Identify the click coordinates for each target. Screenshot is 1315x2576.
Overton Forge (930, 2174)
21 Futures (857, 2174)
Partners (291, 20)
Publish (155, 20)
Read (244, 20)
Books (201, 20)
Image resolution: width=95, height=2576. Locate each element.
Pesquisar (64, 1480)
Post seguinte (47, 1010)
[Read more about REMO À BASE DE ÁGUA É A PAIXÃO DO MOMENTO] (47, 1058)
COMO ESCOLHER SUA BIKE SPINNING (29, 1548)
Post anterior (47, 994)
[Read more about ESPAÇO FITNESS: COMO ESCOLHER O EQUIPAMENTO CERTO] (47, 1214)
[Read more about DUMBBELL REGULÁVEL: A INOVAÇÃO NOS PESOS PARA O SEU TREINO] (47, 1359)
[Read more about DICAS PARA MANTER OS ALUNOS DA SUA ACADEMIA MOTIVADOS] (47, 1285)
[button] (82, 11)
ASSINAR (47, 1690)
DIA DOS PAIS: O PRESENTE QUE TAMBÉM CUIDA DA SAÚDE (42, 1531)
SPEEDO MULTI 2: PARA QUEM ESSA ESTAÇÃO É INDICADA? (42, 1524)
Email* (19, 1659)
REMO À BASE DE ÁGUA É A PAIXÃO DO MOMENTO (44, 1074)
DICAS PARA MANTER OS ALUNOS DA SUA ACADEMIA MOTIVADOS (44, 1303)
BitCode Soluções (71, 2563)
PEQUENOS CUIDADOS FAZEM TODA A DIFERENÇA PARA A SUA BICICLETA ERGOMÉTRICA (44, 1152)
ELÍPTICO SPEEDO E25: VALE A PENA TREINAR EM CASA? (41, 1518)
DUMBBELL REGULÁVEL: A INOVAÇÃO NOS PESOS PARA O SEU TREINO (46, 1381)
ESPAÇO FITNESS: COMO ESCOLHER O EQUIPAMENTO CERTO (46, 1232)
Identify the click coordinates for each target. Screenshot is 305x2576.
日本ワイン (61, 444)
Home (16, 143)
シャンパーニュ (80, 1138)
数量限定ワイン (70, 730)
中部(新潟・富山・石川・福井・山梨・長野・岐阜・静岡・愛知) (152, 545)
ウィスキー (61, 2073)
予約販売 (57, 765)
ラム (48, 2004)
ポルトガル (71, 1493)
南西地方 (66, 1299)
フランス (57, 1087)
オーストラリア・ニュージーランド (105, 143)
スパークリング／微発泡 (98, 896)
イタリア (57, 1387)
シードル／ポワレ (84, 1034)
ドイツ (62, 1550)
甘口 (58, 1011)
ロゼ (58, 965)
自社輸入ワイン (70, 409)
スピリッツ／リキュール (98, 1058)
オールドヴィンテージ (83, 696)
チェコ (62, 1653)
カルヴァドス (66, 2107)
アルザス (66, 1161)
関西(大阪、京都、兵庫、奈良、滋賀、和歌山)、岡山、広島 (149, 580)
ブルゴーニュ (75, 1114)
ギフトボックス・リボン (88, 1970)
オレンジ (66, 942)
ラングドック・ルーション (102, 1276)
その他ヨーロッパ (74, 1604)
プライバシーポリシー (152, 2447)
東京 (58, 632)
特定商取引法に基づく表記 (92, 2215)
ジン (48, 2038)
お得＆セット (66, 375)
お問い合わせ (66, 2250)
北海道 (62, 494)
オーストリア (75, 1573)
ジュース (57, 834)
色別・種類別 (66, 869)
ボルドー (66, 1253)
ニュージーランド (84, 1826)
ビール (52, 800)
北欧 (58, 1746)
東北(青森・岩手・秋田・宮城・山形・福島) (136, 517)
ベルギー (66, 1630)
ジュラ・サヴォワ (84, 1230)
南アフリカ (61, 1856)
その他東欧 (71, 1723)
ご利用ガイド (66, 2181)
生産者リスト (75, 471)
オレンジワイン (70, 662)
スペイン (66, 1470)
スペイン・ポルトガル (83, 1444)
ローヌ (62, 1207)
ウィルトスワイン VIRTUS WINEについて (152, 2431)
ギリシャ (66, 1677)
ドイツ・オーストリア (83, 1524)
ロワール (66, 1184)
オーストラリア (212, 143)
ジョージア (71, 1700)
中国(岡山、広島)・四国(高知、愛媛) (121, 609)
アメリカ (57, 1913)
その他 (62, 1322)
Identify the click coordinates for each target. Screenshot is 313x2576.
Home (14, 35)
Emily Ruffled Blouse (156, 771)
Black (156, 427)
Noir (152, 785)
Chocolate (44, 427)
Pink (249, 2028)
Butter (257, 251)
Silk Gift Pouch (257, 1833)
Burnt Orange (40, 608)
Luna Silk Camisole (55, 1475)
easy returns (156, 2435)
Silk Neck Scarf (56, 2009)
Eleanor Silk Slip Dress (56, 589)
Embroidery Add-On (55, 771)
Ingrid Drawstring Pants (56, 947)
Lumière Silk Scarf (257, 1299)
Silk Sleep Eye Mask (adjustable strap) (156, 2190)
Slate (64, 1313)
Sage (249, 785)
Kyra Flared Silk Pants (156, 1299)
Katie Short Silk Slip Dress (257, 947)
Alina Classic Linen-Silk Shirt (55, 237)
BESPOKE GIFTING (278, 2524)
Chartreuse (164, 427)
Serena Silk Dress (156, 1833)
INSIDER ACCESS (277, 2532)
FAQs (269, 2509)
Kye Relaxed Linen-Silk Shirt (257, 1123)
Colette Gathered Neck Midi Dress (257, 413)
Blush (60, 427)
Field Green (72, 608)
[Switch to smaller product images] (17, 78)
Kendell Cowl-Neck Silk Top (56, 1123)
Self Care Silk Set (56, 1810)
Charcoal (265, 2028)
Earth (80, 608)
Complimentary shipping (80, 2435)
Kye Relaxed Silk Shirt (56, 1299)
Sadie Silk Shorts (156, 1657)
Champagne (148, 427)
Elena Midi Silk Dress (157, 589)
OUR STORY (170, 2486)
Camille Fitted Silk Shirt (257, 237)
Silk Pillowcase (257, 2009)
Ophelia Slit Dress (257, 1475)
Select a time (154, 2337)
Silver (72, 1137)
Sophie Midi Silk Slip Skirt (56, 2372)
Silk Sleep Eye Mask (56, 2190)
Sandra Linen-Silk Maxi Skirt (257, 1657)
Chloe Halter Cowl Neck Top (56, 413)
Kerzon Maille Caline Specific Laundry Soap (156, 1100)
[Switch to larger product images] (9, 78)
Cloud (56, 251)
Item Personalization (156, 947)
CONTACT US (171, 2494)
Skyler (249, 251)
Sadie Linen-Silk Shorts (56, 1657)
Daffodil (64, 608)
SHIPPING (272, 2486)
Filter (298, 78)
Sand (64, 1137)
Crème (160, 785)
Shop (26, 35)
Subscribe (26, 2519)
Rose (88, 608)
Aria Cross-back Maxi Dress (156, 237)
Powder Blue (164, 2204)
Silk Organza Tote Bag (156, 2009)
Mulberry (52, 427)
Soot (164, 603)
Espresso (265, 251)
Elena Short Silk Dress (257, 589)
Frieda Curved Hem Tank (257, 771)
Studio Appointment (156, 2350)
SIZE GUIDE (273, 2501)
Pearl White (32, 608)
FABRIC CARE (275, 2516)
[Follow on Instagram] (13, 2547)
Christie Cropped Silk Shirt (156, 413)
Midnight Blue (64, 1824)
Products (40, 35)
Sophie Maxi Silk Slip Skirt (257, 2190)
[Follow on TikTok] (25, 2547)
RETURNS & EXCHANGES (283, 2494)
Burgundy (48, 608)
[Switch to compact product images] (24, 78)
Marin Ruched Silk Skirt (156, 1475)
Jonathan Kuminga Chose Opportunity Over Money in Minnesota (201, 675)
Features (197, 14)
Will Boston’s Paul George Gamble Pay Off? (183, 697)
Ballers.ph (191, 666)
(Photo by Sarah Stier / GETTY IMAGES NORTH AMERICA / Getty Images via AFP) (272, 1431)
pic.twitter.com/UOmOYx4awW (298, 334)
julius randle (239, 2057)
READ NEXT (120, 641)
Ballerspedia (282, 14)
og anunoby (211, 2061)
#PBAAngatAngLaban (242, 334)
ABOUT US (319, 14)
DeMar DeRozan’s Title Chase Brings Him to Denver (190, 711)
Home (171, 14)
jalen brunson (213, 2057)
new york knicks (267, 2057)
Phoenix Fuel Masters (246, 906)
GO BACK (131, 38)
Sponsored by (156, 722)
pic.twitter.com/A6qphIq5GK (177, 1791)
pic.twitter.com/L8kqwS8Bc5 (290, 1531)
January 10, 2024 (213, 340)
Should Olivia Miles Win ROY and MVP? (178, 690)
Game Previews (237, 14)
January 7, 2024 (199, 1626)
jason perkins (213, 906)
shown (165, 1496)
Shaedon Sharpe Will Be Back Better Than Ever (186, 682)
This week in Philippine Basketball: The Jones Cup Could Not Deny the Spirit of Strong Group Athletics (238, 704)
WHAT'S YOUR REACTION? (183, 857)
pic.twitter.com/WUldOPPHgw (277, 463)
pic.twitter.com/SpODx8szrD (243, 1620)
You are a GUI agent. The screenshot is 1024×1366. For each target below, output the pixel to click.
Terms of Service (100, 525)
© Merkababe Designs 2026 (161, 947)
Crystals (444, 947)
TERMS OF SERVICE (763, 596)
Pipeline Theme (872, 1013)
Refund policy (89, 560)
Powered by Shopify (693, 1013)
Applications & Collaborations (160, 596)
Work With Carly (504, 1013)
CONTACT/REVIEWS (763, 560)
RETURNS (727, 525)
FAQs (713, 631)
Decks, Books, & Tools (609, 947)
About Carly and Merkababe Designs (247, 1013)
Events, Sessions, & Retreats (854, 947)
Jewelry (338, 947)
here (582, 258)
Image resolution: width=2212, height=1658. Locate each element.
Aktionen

■ **Task item**: Look through the data above and return exactly the lines from the one that contains "Cloud (56, 251)" to the one that contains "Aria Cross-back Maxi Dress (156, 237)", inclusive, with nothing else.

■ **Worked solution**:
Cloud (56, 251)
Item Personalization (156, 947)
CONTACT US (171, 2494)
Skyler (249, 251)
Sadie Linen-Silk Shorts (56, 1657)
Daffodil (64, 608)
SHIPPING (272, 2486)
Filter (298, 78)
Sand (64, 1137)
Crème (160, 785)
Shop (26, 35)
Subscribe (26, 2519)
Rose (88, 608)
Aria Cross-back Maxi Dress (156, 237)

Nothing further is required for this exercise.